Предвоенные годы. "Нацмальчики" собираются на квартире уже упоминавшегося мной Столыпина, который живет комфортабельно на средства богатой жены-француженки и связан с архибуржуазными французскими кругами. Эта организация представляет собой попытку продлить на одно поколение те вожделения и дух, с которыми в годы гражданской войны шли юнкера под знамена Деникина и Колчака. Некогда, на заре эмиграции, столыпинские единомышленники стреляли в полпредов. Теперь, накануне второй мировой войны, "нацмальчики" уже не прибегают к индивидуальному террору, они готовятся к "решающим массовым выступлениям". Октябрьская революция представляется им порождением каких-то коварных сил, абсолютно чуждых традициям российских кадетских корпусов и офицерских собраний, где подвизались герои купринского "Поединка". "Нацмальчики" никогда не заглядывают в книги советских писателей, в которых многие эмигранты мучительно ищут ответа на неразрешимые в эмиграции вопросы. Что происходит "там?" Как живут, о чем мечтают, к чему стремятся русские люди по ту сторону рокового рубежа? Подобных вопросов не существует для "нацмальчиков", все для них ясно и просто: "там" — "советчина".
Семенову любо с ними. Это его подлинные ученики, о которых он говорит с умилением: "Вот представители национальной России".
Я знал большинство их лидеров, хоть и не коротко. Серость их мышления полностью отражалась в их писаниях и речах. Ни малейшего проблеска живой мысли, одна лишь вконец разжеванная и давно выплюнутая историей белогвардейская жвачка! Встречи с такими людьми уже тогда рождали во мне убеждение, что ценность всей эмигрантской акции равна в историческом плане нулю. Но только грозные события последующих лет поставили передо мной во всей ясности уже неотвратимый вопрос: а если так, то где же правильный путь?
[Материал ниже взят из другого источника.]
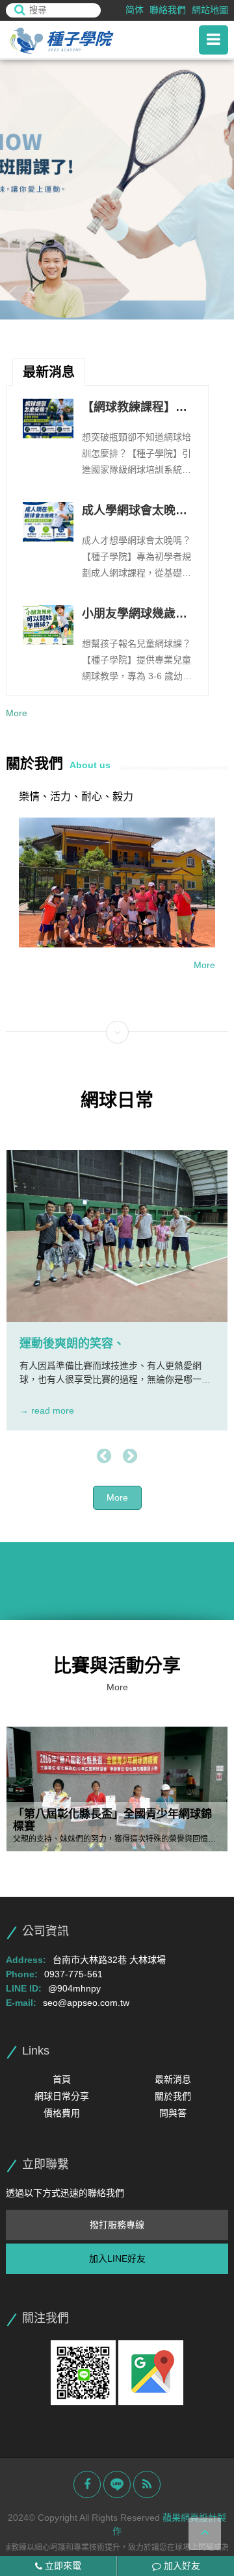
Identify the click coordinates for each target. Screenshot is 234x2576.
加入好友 (180, 2565)
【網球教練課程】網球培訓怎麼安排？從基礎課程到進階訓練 (134, 408)
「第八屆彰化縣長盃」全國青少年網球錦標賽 (112, 1820)
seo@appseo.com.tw (86, 2002)
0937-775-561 (73, 1974)
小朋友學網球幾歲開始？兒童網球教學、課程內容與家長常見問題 (134, 615)
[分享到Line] (117, 2484)
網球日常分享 (61, 2096)
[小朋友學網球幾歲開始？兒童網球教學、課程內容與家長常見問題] (48, 625)
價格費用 (62, 2113)
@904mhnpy (74, 1988)
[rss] (147, 2484)
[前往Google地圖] (150, 2372)
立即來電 (61, 2565)
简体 (134, 10)
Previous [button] (104, 1456)
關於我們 (173, 2096)
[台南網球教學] (77, 40)
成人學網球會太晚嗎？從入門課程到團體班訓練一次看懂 (134, 511)
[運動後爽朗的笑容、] (117, 1236)
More (16, 713)
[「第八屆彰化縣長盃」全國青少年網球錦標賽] (117, 1789)
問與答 (173, 2113)
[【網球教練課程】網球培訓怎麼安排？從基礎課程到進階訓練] (48, 418)
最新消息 (173, 2079)
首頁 (62, 2079)
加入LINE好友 (117, 2258)
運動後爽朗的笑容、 (72, 1343)
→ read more (47, 1410)
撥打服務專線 (117, 2225)
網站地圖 (210, 10)
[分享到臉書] (87, 2484)
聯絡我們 (168, 10)
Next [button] (130, 1456)
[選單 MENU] (213, 40)
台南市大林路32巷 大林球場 (109, 1960)
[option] (117, 189)
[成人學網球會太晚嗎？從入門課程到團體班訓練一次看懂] (48, 522)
…Семенов в особенно хорошем настроении. Через возрожденческого репортера Алексеева, который тесно связан с мелкими осведомителями французской полиции, он узнал, будто один из милюковских журналистов где-то когда-то разговаривал с сотрудником советского торгпредства. Надо поручить тому же Алексееву (он пишет немного лучше старорежимного дворника, но в редакции никто, кроме него, не берется за эти дела) лишний раз "намекнуть" в газете, что Милюков окружен платными агентами большевиков.